The Museo dell’Accademia contains Michelangelo’s David, Slaves, and St. Matthew.
Day Seven: Michelangelo’s Melancholy
Medici Tombs, Palazzo Rucellai
We’ll leave the Bencistà after breakfast and have our drivers take us directly to the Church of San Lorenzo, a Romanesque church rebuilt by Brunelleschi with funds from Cosimo de’ Medici and his father to become the Medici family mausoleum in Florence. The tombs Michelangelo carved here for two minor Medici rulers, Giuliano, the Duke of Nemours, brother to the Medici Pope Leo X, and Lorenzo, Duke of Urbino, the Pope’s nephew, are two of the most profoundly beautiful but melancholy works of art ever created. Perhaps they signal the end of the Renaissance. They certainly epitomize Michelangelo’s life-long obsession with the passage of time and with physical death.
After visiting the Medici Tombs, we’ll have a tour of Palazzo Rucellai, the façade of which, designed by the Renaissance architect and polymath Gian Battista Alberti, is considered the perfect example of the new “classical” architecture in “Renaissance” (“rebirth” of classical antiquity) Florence. Palazzo Rucellai now hosts the American school Palazzo Rucellai: The Institute of the Fine and Liberal Arts in Florence, to which Connecticut College sends students and whose President and CEO, Daniel Tartaglia, we know well. The Rucellai family still own the palazzo, although they’ve moved upstairs. We’ll see classrooms with frescoed ceilings so beautiful you want to teach in them (maybe we will—for you!)
Day Eight: The Great Renaissance Synthesis of Classical Forms and Judeo-Christian Beliefs
Morning departure by private coach for Rome. Afternoon private tour of Vatican Museums: Belvedere Sculpture Court, Raphael’s Stanza della Segnatura, Sistine Chapel. Hotel Ponte Sisto
Michelangelo traveled from Florence to Rome. So, too, do we. We return to Rome now able to look at Michelangelo’s Roman works after having seen his Florentine ones, as well as works by some of the artists, such as Masaccio, Donatello, and Alberti, who helped to create the tradition of Renaissance classical sculpture, painting, and architecture, a tradition in which Michelangelo grew up.
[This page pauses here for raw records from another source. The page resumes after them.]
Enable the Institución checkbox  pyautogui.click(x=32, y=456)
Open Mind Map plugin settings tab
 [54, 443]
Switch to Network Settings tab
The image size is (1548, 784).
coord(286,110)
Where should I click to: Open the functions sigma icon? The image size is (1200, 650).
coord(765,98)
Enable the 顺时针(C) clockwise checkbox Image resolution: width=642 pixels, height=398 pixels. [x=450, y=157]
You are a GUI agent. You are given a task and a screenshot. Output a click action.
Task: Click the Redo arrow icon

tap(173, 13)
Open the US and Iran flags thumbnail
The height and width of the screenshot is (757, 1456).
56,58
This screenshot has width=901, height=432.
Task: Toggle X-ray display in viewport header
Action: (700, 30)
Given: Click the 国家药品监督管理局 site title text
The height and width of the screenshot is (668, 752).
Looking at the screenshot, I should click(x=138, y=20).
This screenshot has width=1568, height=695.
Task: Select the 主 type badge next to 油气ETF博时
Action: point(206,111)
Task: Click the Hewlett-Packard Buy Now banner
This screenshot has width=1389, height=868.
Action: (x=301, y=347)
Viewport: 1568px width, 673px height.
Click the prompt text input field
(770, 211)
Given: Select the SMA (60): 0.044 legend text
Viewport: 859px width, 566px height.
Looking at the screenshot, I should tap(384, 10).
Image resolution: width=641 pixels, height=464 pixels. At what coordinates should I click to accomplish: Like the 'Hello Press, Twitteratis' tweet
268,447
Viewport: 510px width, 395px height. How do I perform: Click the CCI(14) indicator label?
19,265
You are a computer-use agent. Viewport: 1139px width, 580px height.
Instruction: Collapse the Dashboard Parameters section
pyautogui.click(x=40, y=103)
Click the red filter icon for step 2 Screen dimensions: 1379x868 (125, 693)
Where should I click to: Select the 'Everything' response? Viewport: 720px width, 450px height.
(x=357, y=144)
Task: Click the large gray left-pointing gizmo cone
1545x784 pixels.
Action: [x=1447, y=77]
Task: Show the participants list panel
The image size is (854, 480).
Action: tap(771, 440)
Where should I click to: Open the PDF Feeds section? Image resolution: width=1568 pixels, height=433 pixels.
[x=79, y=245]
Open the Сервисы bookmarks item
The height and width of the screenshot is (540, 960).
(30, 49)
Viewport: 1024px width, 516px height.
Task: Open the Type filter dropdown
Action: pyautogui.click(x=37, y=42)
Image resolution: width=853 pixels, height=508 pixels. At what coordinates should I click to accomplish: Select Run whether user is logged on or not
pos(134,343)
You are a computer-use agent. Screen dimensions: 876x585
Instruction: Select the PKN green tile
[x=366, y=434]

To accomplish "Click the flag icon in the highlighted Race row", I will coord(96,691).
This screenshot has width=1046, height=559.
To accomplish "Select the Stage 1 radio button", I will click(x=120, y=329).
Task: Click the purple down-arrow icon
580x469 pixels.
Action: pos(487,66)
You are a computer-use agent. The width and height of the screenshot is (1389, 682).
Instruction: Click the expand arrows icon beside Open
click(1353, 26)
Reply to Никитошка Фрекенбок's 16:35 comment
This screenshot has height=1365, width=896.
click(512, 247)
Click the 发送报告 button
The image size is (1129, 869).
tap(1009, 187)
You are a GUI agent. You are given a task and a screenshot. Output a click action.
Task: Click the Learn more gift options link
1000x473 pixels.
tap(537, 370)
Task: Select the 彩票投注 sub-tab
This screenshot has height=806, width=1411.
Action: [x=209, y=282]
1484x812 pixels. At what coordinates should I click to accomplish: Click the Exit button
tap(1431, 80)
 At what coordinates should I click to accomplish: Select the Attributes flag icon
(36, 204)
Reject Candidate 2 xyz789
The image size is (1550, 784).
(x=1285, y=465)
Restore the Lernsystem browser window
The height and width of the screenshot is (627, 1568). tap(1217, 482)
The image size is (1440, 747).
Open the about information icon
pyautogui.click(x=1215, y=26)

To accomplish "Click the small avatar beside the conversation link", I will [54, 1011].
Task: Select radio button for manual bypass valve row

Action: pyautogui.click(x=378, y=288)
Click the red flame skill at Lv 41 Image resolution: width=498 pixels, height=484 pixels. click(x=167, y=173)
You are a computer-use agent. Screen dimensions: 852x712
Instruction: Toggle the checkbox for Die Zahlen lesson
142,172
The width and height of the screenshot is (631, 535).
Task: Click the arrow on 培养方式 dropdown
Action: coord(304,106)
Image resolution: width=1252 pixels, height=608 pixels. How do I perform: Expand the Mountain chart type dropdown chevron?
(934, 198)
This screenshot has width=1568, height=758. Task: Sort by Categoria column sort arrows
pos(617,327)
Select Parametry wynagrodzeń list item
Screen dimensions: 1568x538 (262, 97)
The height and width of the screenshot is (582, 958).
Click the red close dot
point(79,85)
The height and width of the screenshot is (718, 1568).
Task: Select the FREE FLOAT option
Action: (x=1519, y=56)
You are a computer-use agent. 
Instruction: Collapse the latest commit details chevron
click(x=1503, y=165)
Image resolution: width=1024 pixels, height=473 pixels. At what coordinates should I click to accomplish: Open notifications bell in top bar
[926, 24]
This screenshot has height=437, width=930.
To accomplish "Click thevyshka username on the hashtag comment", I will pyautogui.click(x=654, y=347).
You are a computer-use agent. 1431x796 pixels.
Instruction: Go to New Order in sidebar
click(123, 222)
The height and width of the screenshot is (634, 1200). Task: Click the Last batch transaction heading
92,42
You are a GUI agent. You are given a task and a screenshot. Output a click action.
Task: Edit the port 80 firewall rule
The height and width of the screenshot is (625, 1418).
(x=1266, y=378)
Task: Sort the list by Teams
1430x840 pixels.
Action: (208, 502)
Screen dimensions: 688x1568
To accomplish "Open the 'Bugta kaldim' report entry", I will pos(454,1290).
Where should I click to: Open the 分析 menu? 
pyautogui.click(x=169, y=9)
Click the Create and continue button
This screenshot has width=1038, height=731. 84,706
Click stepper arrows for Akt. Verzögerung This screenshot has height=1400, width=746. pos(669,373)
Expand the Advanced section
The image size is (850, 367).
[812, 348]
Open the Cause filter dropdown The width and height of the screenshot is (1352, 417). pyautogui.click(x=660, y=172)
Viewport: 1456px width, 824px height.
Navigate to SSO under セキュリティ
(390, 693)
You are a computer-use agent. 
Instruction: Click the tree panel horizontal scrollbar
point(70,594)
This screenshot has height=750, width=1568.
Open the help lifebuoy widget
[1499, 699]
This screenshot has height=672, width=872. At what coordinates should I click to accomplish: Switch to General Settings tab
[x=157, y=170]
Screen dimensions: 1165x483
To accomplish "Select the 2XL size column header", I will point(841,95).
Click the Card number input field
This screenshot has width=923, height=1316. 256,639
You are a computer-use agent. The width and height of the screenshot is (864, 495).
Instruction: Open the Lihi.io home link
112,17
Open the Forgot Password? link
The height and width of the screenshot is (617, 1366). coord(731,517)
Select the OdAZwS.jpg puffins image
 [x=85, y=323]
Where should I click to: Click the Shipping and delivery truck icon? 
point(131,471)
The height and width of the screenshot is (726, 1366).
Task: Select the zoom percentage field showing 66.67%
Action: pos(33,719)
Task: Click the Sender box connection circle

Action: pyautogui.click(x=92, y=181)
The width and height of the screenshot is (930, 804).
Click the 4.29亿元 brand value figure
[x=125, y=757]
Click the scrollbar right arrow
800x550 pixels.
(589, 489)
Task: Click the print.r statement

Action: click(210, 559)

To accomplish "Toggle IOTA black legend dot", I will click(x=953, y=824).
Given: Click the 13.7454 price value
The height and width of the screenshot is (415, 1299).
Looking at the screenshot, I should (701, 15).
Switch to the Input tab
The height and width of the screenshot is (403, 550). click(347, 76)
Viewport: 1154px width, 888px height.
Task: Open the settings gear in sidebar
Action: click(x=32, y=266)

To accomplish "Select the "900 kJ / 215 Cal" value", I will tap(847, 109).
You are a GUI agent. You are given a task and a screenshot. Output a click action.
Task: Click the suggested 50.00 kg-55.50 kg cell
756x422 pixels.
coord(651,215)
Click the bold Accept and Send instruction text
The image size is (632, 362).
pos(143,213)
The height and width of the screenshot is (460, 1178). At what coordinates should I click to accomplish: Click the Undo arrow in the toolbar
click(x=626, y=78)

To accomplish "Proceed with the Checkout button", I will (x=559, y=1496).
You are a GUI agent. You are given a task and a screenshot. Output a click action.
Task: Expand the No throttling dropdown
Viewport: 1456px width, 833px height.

Some of you will have also read with me selections from Dante’s and Michelangelo’s poetry, so you’ll be prepared for the terror and pathos of his Last Judgment in the Sistine Chapel.
We’ll visit the Vatican in the late afternoon for a private tour that will let us see the three famous Graeco-Roman sculptures that so influenced Renaissance sculptors, including Michelangelo: the Apollo Belvedere, the Laocoon, and the Hercules Torso. Afterwards we’ll go upstairs to visit the rooms Raphael decorated for Pope Julius II, and then walk down the long and breathtaking corridor of maps get to the Sistine Chapel, which we’ll have all to ourselves! I can tell you from personal experience that there’s a world of difference between seeing the Sistine Chapel in the midst of hordes of tourists and during a private visit.
Day Nine: Michelangelo and the Basilica di San Pietro
The St. Peter’s Basilica and the Pietà. Arrivederci Michelangelo dinner. Hotel Ponte Sisto
Today, our last day in Rome, we’ll see Michelangelo’s famous and moving Pietà in St. Peter’s, a work he completed in Rome in his mid twenties at the same time he was sculpting the very “pagan” Drunken Bacchus that we saw in the Bargello Museum in Florence. We’ll also visit the Basilica of St. Peter’s, and discuss Michelangelo’s work there as an architect. We’ll say “Arrivederci Michelangelo” at a farewell dinner in the evening.